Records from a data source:

+--

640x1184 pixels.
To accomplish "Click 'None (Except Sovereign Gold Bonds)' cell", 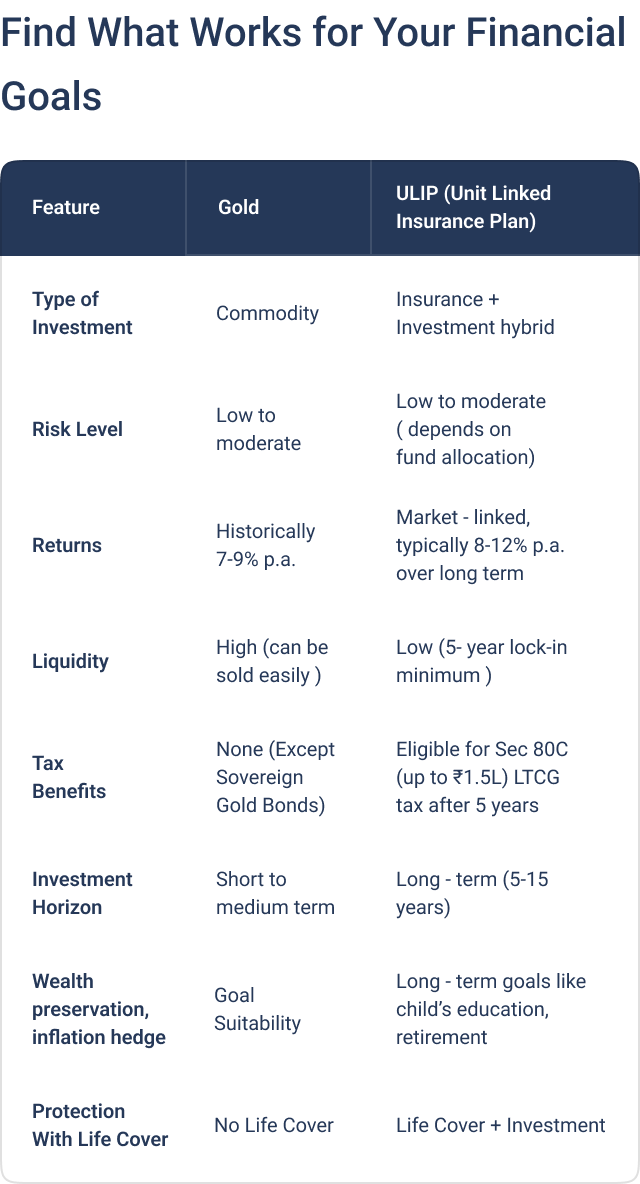I will coord(275,777).
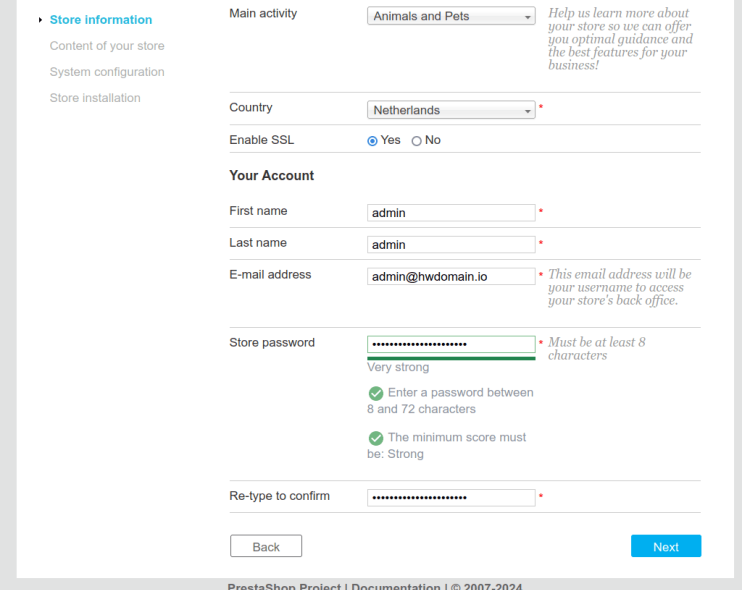The height and width of the screenshot is (590, 742).
Task: Click the Re-type to confirm password field
Action: click(451, 497)
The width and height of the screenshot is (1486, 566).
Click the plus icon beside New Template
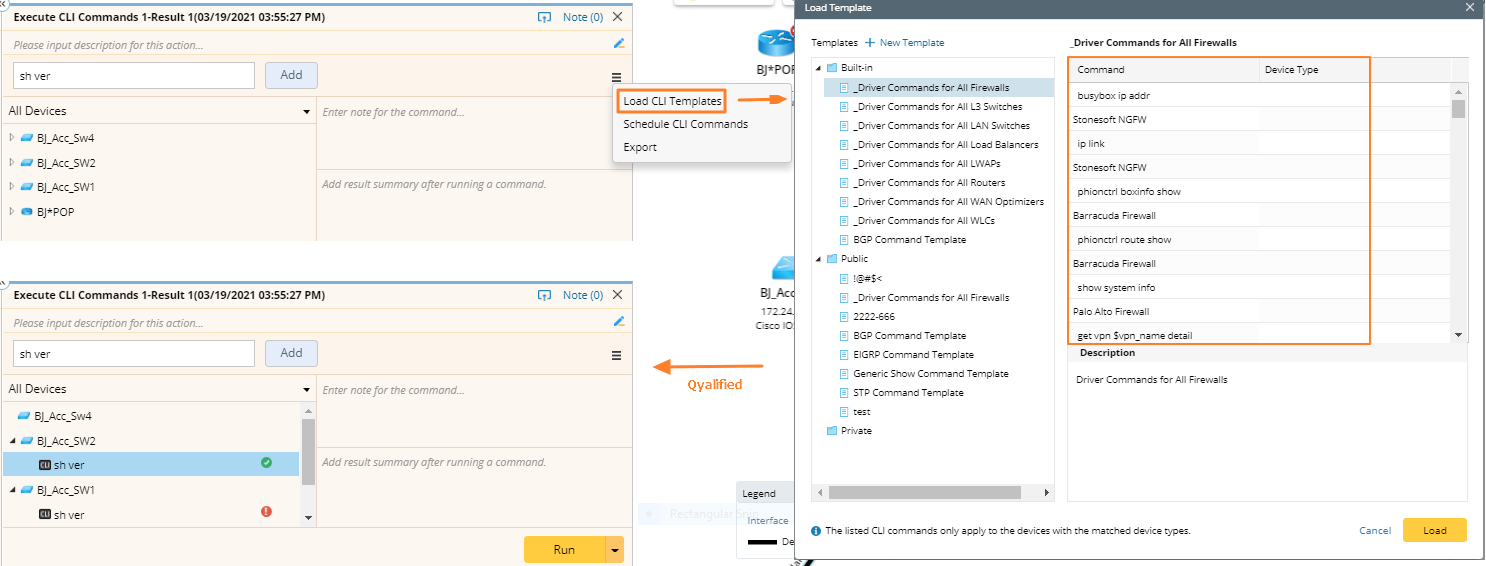click(870, 43)
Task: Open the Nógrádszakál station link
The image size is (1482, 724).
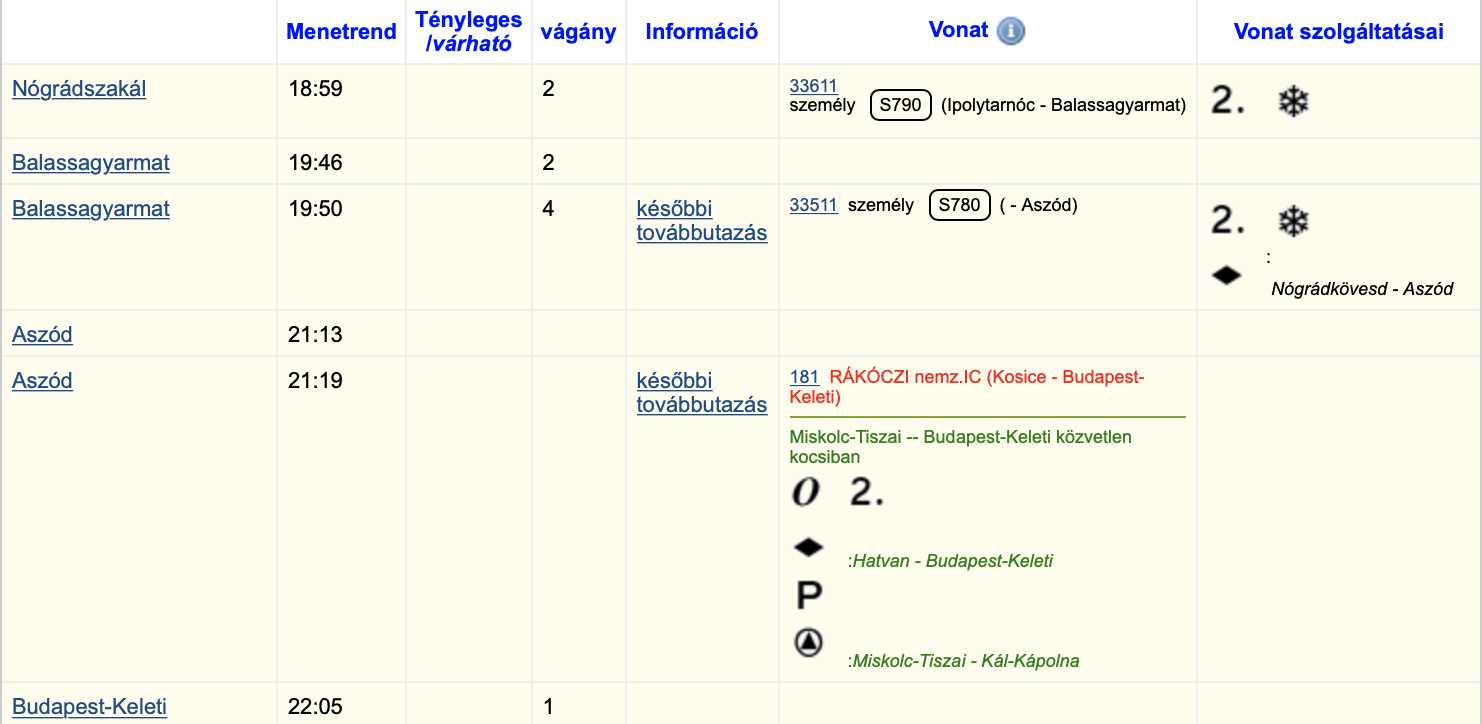Action: (79, 89)
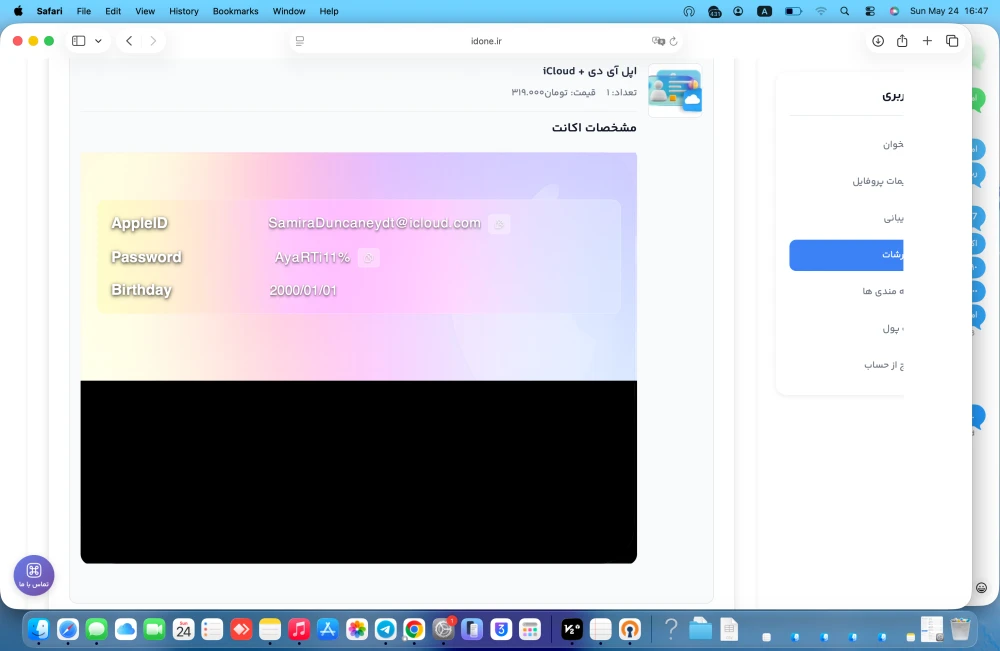
Task: Toggle the Safari sidebar button
Action: (x=78, y=41)
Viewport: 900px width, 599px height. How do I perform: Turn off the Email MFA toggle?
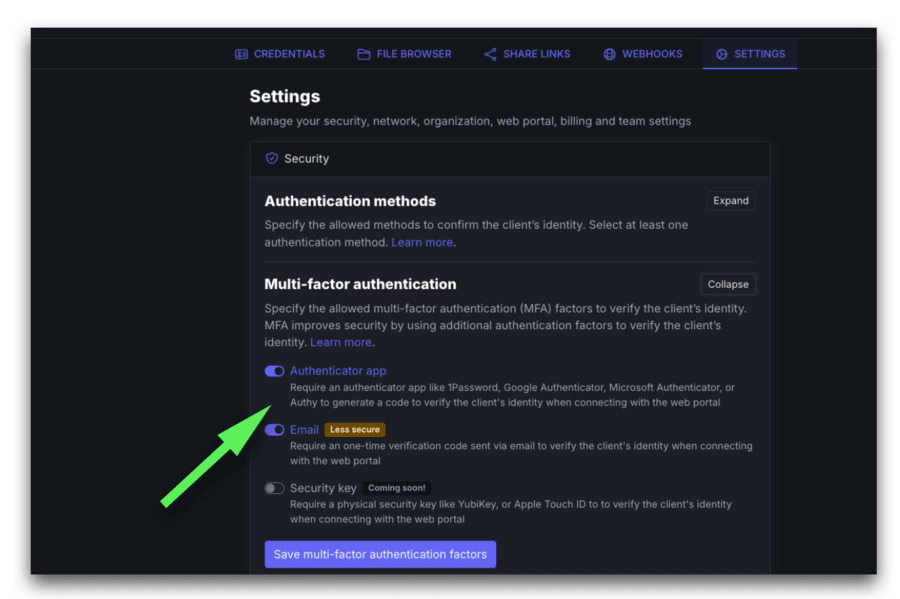pos(274,430)
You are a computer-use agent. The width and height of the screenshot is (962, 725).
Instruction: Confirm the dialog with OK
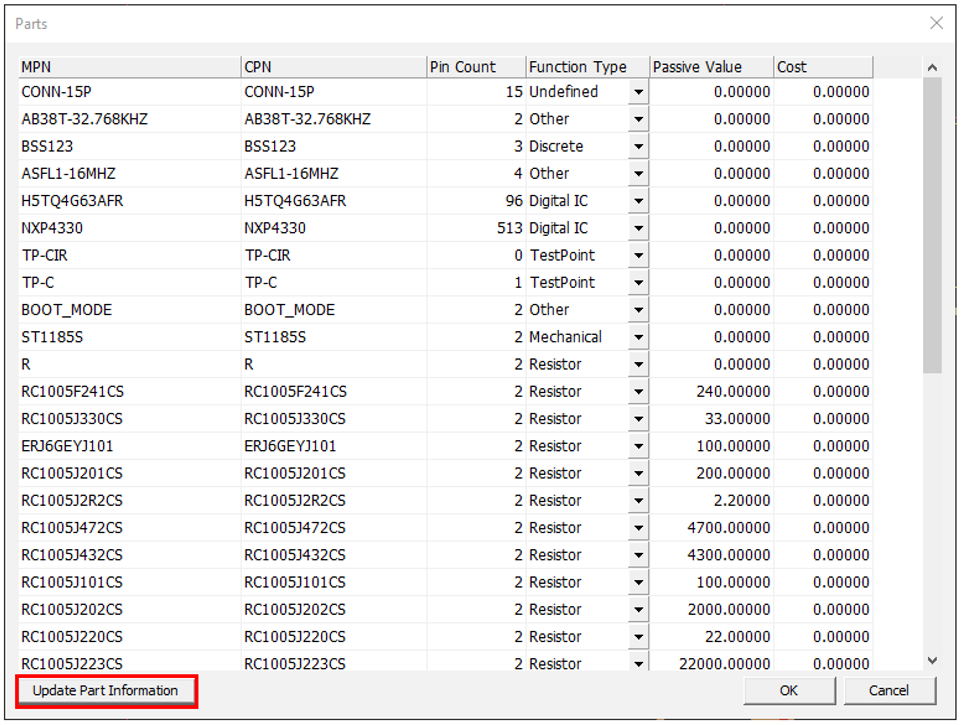[x=789, y=691]
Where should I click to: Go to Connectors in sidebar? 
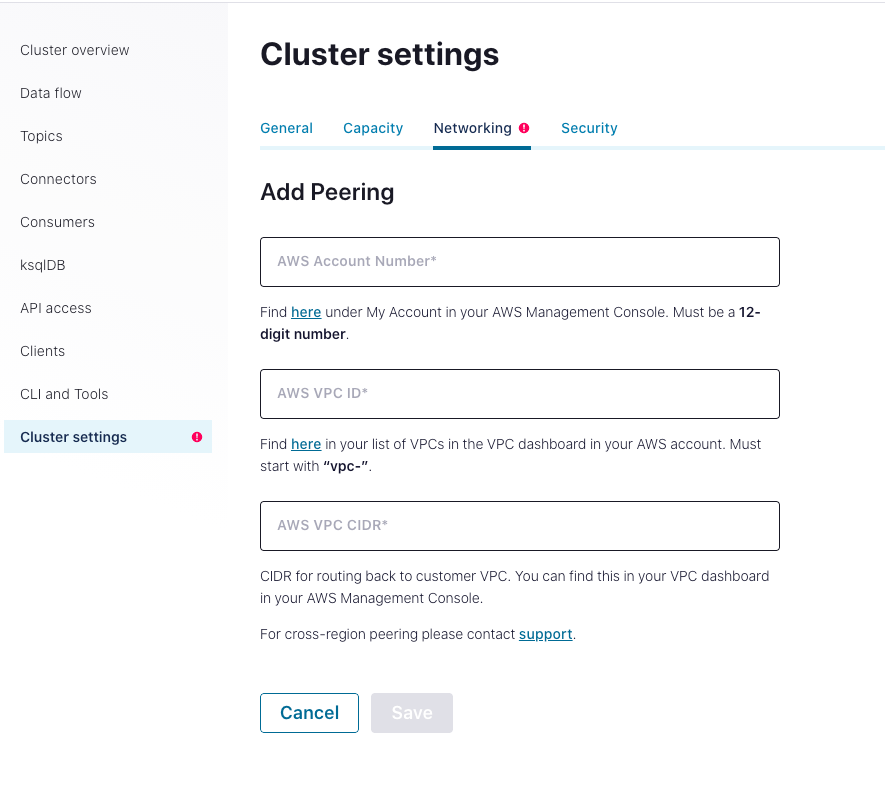pos(58,179)
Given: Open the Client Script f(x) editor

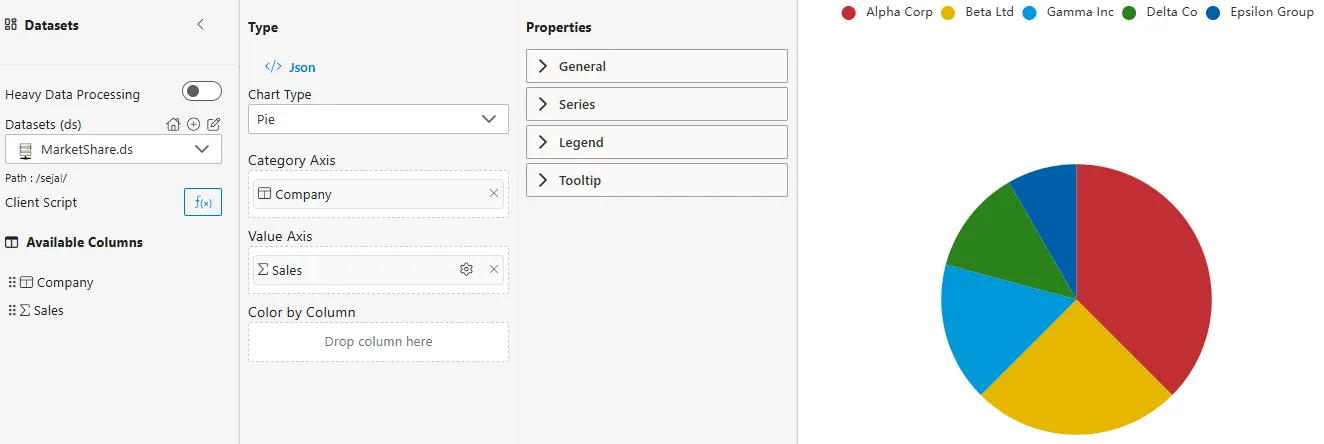Looking at the screenshot, I should (203, 202).
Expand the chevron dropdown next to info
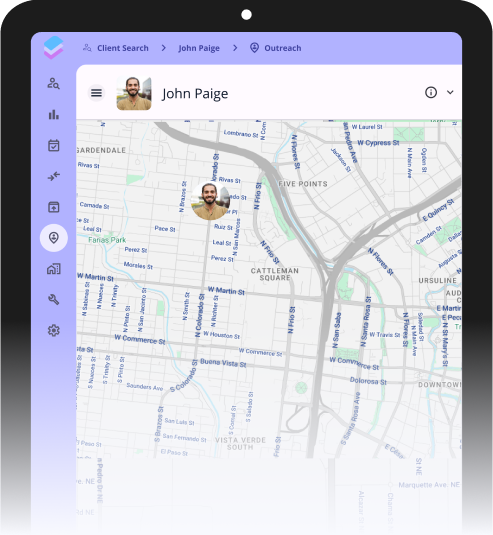The width and height of the screenshot is (493, 535). tap(450, 92)
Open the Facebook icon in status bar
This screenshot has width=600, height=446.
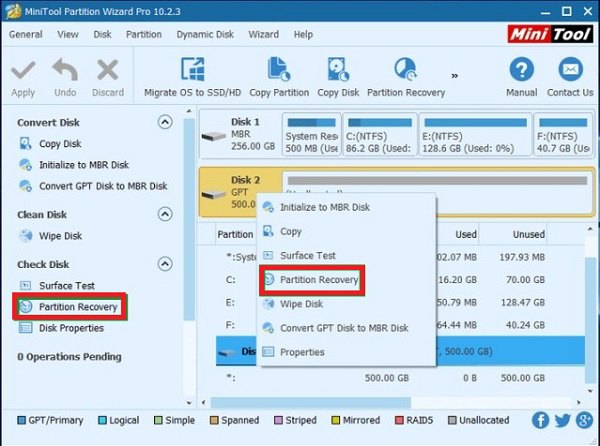point(541,421)
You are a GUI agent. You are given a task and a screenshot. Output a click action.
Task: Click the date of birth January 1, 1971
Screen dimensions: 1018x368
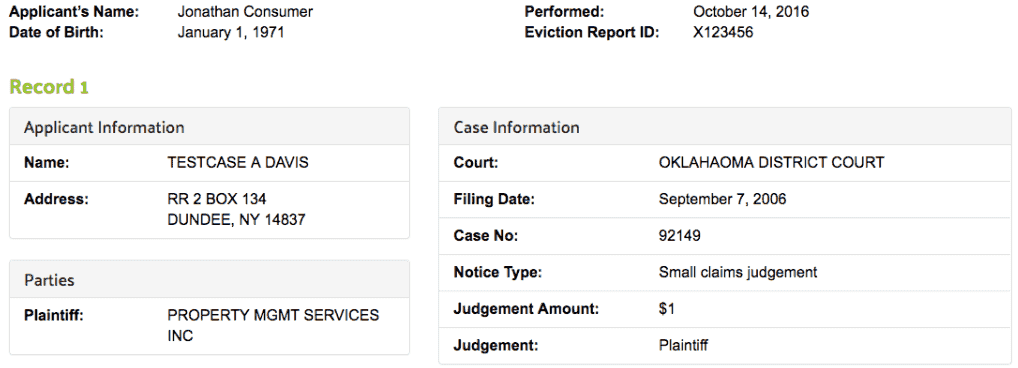point(230,32)
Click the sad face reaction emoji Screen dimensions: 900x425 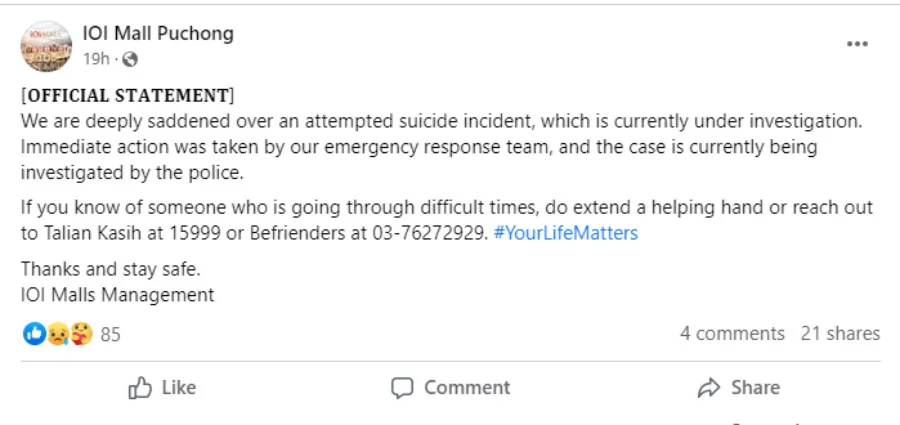point(57,334)
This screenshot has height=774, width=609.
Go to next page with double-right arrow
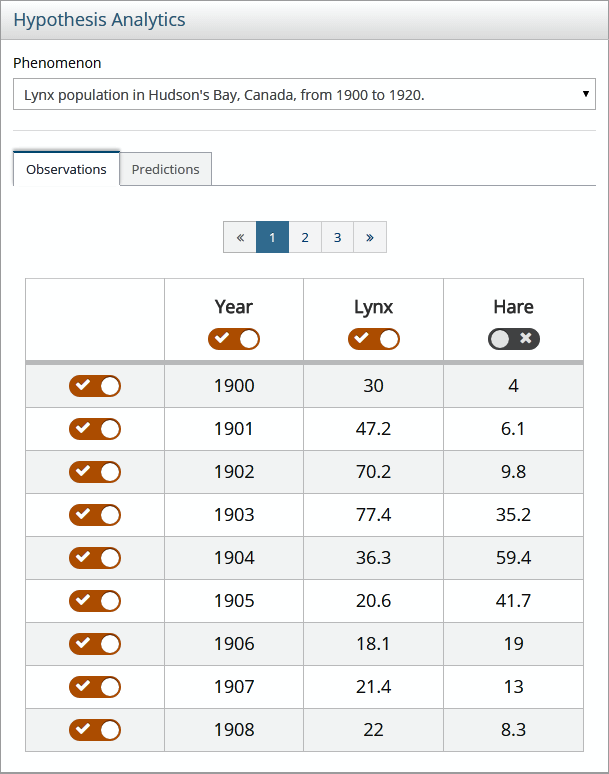click(x=370, y=237)
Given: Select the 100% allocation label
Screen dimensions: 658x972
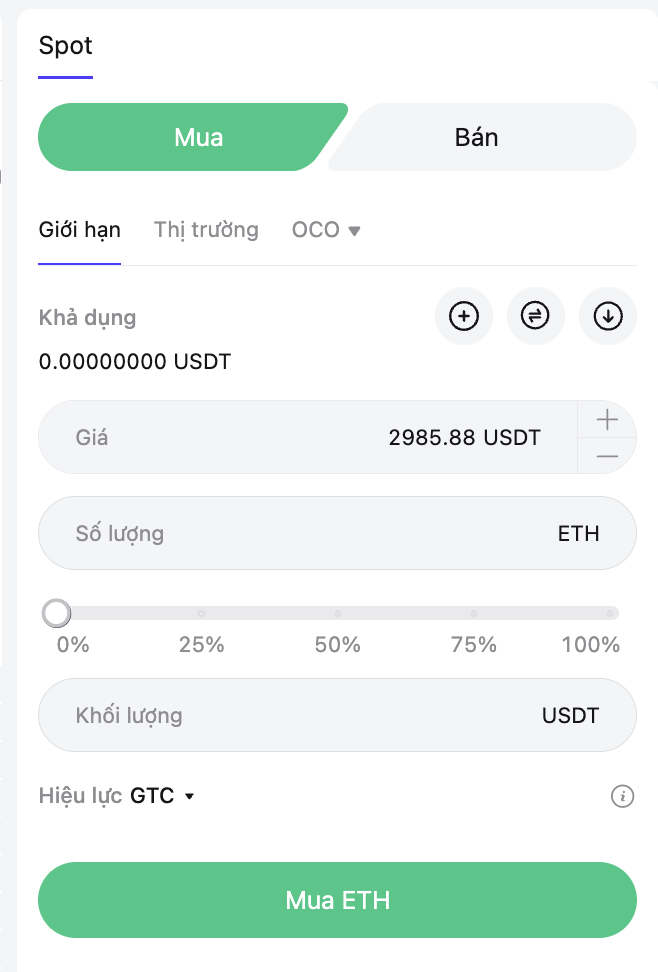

+--

### What to work on
Restate word for word the lines running from the one with "Go to next page with double-right arrow" to the end of the entries; pictures are to be left out.

### Written solution
Go to next page with double-right arrow
click(x=370, y=237)
Given: Select the 100% allocation label
Screen dimensions: 658x972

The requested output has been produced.